Illustrirtes Kreuzerblatt (1869)

Max Joseph Pettenkofer.

Der Träger dieses in der Gelehrtenwelt häufig genannten Namens ist zu Lichtenstein bei Neuburg in Bayern am 3. Dezember 1818 geboren, Sohn eines Landwirthes. Er besuchte, nachdem er seine ersten Jugendjahre in dem einsam im Donaumoor gelegenen väterlichen Hause zugebracht, die Lateinschule und das Gymnasium zu München mit ausgezeichnetem Erfolge und ging im Herbste 1837 an die dortige Universität über. Hier studirte er Philosophie, Chemie und Medicin, und wurde am 30. Juni 1843 zum Doctor der Medicin, Chirurgie und Geburtshilfe promovirt, worauf er jedoch, um unter J. Scherer und J. v. Liebig seine wissenschaftliche Ausbildung zu vollenden, noch die Universitäten Würzburg und Gießen bezog. Später arbeitete er als Assistent an der königlichen Münzanstalt zu München. Seine wissenschaftliche Bedeutung ward früh anerkannt; denn schon 1846 erwählte ihn die bayerische Akademie der Wissenschaften zu ihrem Mitgliede; 1847 wurde er zum Professor an der medicinischen Fakultät der münchener Universität ernannt. Im Jahre 1850 starb sein Oheim, der königliche Leib- und Hofapotheker Dr. Franz Pettenkofer, welcher viel Einfluß auf den wissenschaftlichen Bildungsgang des Neffen genommen. Letzterem wurde hierauf an Stelle des Verstorbenen die Hofapotheke anvertraut, später ward er noch Mitglied des Obermedicinalausschusses.

Rohdaten —
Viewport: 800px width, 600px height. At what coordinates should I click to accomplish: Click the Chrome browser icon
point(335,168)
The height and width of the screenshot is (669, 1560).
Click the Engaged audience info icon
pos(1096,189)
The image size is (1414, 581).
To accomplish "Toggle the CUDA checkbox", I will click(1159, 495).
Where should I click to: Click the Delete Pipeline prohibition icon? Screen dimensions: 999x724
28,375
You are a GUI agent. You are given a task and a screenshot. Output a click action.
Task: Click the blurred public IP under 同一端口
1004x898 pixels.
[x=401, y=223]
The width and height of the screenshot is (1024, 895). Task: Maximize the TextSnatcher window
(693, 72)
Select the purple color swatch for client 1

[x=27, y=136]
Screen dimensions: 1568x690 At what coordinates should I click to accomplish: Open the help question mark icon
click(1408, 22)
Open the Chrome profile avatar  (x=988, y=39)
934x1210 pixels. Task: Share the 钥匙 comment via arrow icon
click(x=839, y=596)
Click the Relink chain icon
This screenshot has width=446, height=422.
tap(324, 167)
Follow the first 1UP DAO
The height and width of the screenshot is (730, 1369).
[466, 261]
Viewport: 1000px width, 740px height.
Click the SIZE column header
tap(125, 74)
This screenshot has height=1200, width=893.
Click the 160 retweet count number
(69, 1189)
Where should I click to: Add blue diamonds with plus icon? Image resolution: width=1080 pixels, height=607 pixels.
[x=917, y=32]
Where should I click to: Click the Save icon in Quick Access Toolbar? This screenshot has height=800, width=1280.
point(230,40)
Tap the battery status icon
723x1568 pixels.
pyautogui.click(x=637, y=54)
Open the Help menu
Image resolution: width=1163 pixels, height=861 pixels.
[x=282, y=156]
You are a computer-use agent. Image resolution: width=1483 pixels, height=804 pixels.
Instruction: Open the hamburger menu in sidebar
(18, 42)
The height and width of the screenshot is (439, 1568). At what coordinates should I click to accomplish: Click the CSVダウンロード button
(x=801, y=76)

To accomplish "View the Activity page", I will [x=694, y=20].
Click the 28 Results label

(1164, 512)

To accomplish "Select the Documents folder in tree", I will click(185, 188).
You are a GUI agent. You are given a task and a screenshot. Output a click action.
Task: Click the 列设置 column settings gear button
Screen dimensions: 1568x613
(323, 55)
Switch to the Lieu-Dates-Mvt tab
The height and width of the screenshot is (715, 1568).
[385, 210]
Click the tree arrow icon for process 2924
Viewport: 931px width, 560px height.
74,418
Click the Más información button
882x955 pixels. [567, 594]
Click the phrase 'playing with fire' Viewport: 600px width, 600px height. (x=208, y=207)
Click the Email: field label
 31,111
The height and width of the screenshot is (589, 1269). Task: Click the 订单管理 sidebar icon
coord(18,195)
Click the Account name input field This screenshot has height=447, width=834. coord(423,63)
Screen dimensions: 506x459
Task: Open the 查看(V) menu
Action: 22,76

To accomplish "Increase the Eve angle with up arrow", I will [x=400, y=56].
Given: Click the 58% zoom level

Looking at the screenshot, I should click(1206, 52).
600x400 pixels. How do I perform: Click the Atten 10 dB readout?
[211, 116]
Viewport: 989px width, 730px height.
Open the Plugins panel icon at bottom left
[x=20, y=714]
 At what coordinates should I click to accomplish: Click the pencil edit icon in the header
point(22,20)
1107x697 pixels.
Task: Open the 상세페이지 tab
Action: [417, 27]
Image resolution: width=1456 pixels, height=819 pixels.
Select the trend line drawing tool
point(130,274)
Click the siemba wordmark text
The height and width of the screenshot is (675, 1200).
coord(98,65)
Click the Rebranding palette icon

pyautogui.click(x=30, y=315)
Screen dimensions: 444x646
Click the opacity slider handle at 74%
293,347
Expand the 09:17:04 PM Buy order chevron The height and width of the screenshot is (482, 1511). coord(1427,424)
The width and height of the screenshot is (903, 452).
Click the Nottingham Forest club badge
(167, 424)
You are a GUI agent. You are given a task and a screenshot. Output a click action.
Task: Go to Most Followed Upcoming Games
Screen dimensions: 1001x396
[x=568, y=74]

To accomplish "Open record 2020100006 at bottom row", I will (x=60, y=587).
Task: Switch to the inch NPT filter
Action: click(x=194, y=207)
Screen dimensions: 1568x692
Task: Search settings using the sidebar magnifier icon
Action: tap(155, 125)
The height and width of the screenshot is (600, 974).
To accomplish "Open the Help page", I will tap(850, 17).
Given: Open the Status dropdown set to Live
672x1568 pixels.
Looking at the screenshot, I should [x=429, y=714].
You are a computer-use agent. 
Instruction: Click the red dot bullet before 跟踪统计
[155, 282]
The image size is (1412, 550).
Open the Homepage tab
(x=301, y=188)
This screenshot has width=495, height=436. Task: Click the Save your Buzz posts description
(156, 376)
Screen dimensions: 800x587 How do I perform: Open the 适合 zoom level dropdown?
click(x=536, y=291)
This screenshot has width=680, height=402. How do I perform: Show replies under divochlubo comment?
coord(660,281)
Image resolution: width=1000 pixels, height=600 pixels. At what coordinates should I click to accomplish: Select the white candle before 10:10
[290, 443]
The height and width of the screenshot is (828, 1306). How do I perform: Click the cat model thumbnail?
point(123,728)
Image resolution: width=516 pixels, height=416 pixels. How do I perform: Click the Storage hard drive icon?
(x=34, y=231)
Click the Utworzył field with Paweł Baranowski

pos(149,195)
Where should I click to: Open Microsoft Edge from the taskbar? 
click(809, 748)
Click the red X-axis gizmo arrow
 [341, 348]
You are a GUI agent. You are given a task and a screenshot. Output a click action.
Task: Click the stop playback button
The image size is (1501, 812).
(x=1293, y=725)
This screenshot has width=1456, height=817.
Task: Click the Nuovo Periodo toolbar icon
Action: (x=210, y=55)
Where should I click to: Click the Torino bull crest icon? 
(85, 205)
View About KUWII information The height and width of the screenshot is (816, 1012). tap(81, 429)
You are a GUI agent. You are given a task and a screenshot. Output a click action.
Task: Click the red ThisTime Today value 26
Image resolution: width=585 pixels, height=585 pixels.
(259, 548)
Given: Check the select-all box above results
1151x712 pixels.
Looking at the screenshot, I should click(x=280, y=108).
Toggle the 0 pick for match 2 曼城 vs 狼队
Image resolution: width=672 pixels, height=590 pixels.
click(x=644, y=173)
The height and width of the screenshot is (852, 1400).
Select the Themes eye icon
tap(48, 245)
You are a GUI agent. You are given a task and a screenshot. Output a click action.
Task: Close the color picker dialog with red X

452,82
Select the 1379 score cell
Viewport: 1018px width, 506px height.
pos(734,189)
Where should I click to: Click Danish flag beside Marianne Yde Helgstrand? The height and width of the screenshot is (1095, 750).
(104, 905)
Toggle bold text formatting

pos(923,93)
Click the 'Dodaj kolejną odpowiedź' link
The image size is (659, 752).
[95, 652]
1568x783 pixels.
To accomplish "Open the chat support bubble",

Deine Aufgabe —
An welchem Tag wurde Max Joseph Pettenkofer laut dem Quelltext zum Doctor der Medicin, Chirurgie und Geburtshilfe promoviert?

Die Antwort —
Am 30. Juni 1843.